Einkorn flour is an ancient, non-hybridized grain that has more health benefits for you than traditional processed wheat. The process of growing einkorn is all natural, as opposed to regular wheat that is hybridized. This process strips away some of the natural beneficial properties of wheat for the purposes of growing higher yielding crops.
Einkorn flour also has a nutty, wholesome flavor in my opinion. Where regular wheat tastes less flavorful and almost airy and dry, einkorn flour is more rich and yields a more moist and tasty final bread product.
However, einkorn flour does not work in the same ways as conventional flour. You typically need more einkorn flour in relation to regular flour (I find the ratio is about 1 1/4 cup einkorn all purpose flour to 1 cup regular all purpose flour). It also absorbs water slower than regular flour, so allowing a little extra time when baking with einkorn is a smart idea.
A FAMILY FAVORITE
On another note, if you’re looking for a family favorite recipe, this one will do the trick! I am actually freezing this entire pie to bring out after our next baby is born because I know everyone will love it.

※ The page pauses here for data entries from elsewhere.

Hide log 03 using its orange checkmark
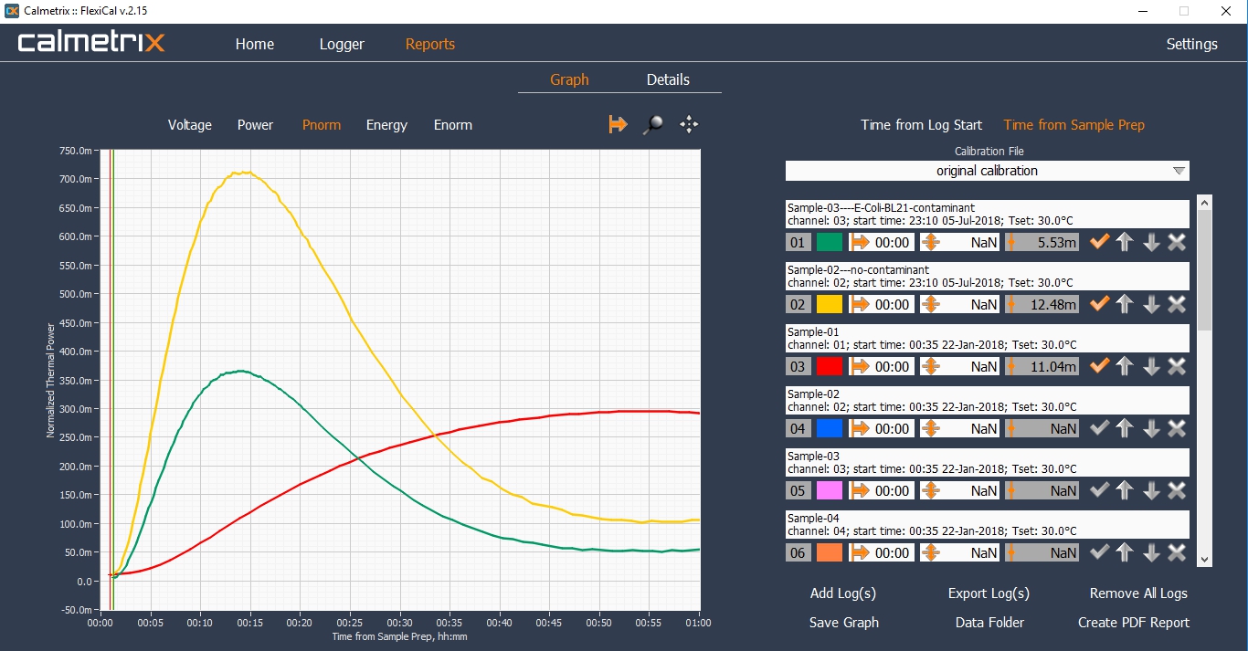 tap(1099, 366)
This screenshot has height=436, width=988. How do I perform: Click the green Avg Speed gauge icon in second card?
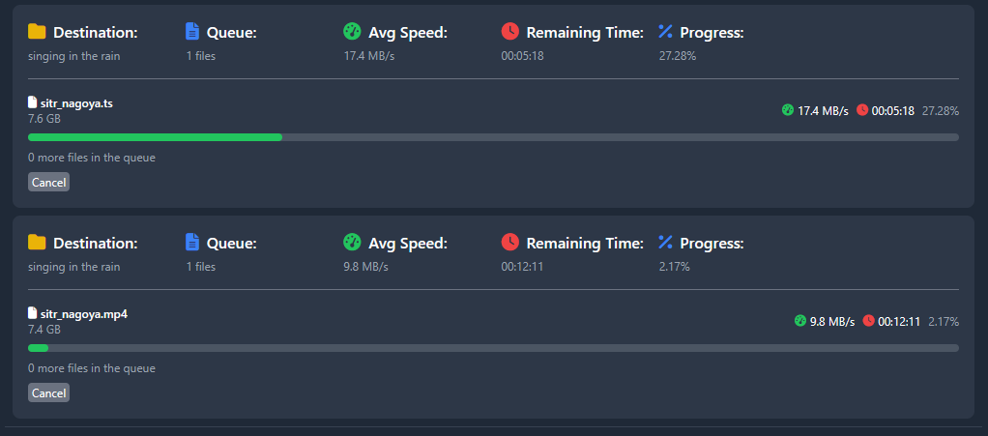click(x=352, y=242)
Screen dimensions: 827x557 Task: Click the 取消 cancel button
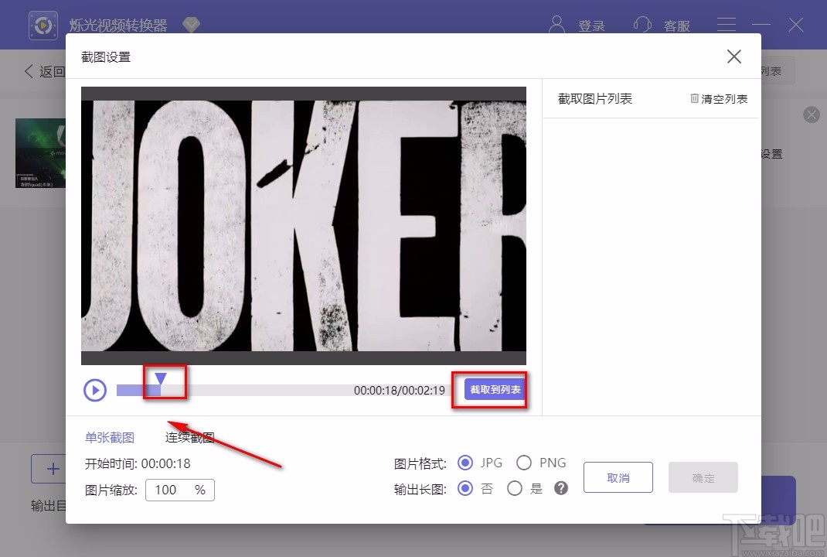(618, 477)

Pie is the kind of dish that can be made ahead of time, frozen, and then put back in the oven to serve fresh again. And because I am currently 33 weeks pregnant as I type this, I figure it’s a great time to start throwing some food in the freezer.
Next on my list are pumpkin chili with lamb, homemade lasagna, and sourdough bagels.
New to Sourdough?
If you are brand new to sourdough, you’ll love using it to make delicious pie crusts and more.

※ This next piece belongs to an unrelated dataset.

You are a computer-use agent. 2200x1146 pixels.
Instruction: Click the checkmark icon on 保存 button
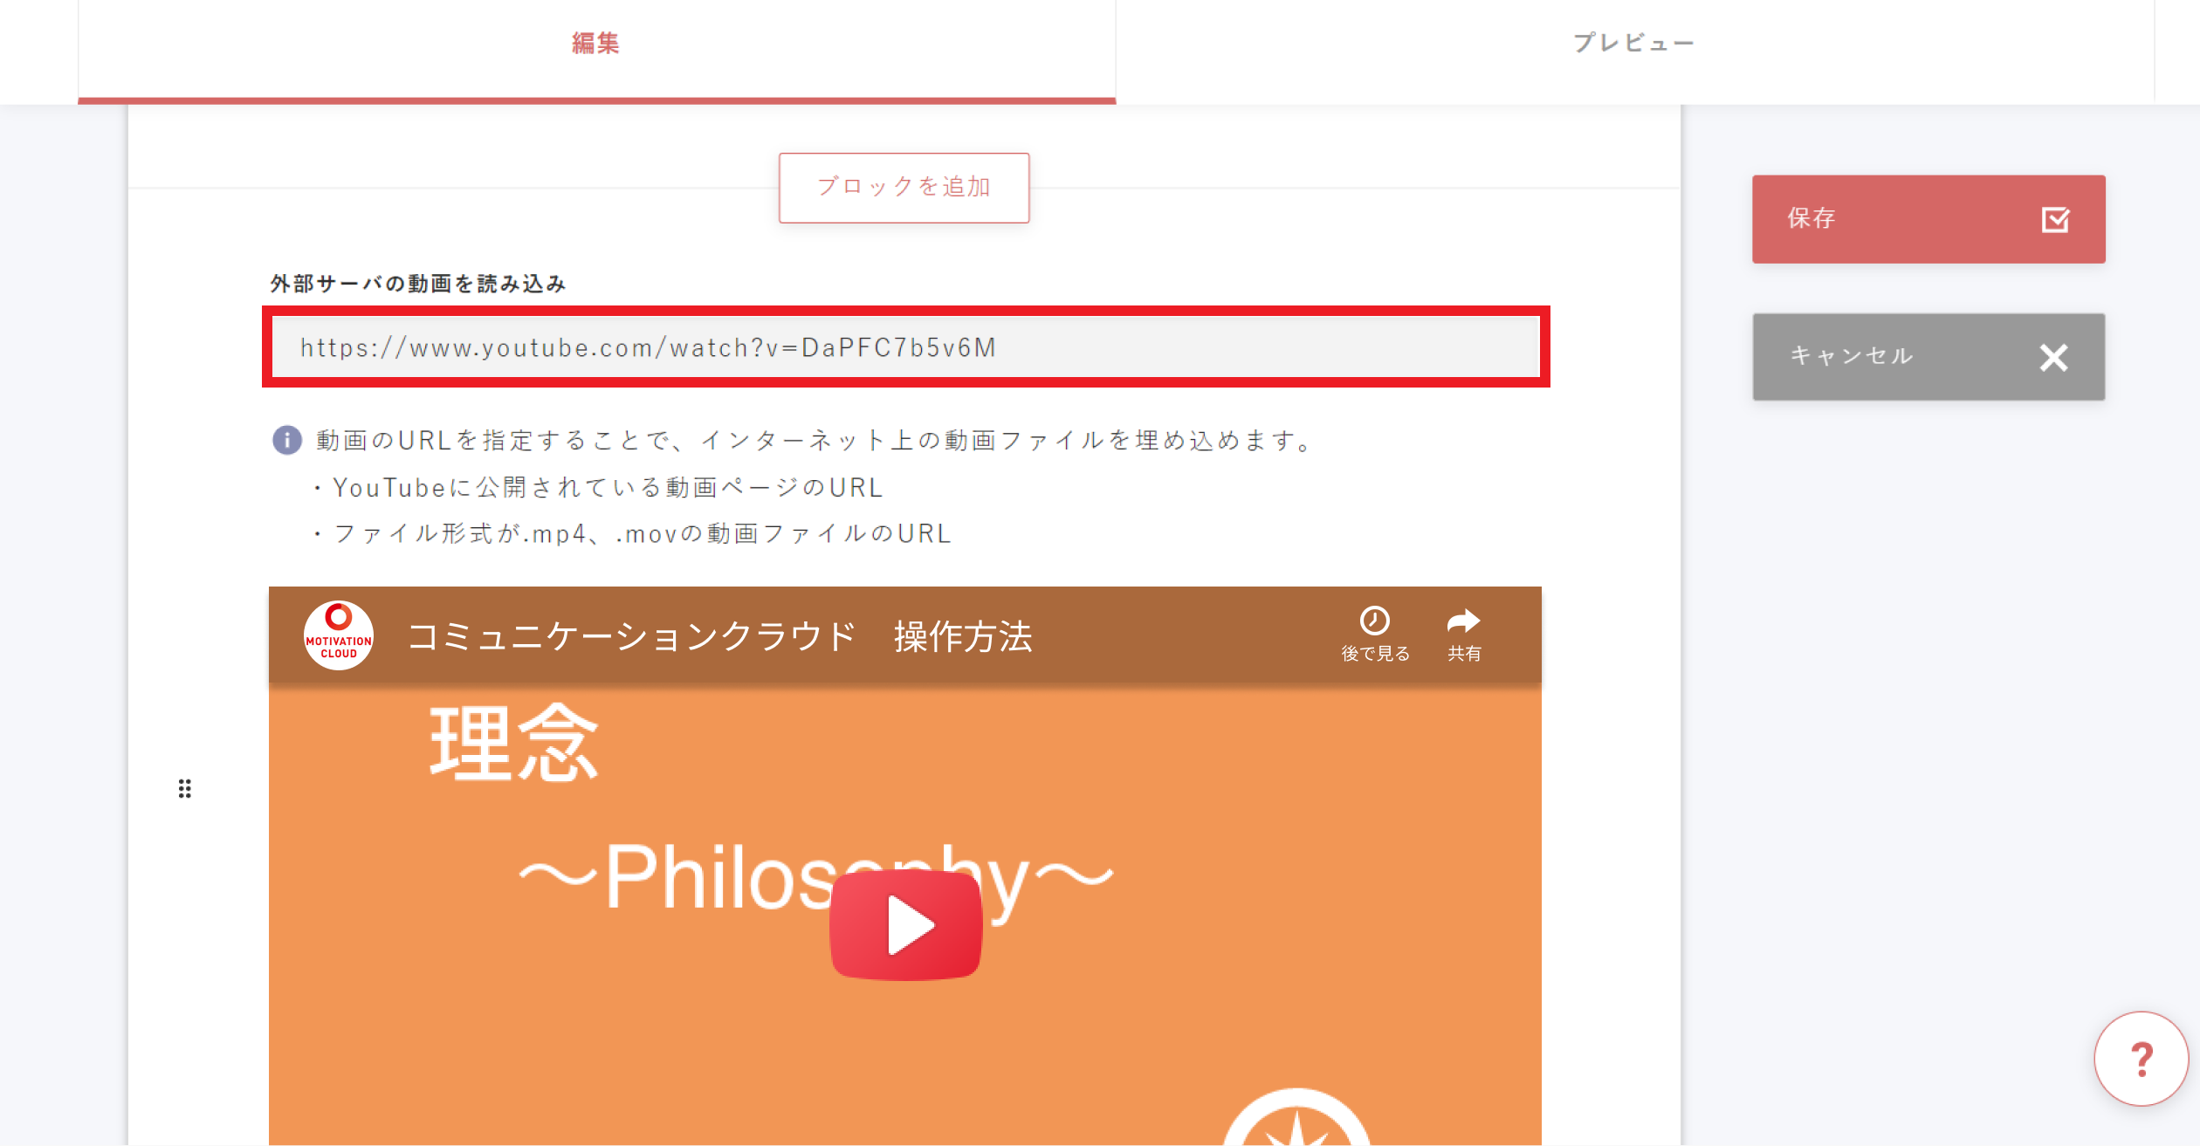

You can learn how to make your own sourdough starter from scratch to make homemade bread, sourdough pizza, bagels, and more.

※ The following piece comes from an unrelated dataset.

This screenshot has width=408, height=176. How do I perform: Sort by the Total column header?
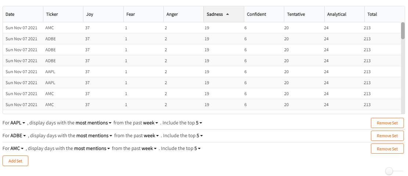(384, 14)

Put all your sourdough recipes in one spot!
Download and print off this NEW sourdough recipes ebook and keep your favorite sourdough recipes on your counter for easy, every day cooking.
CAN I USE REGULAR FLOUR INSTEAD OF EINKORN?
Yes, but they are not a one-to-one ratio. You will want to look up my regular sourdough pie crust recipe if using traditional all-purpose flour.
CAN I USE SOURDOUGH DISCARD FOR PIE CRUST?
Yes, this is fine as long as the sourdough starter has been fed somewhat recently. Because you are adding flour to this recipe, you are essentially feeding the sourdough starter again, so using your discard starter should be fine.
However, if you haven’t fed your discard in a long time, it may be too weak to create pie crust right away. In this case you should take the discard out, feed it, and start the dough the next day when it’s had a chance to regain its strength.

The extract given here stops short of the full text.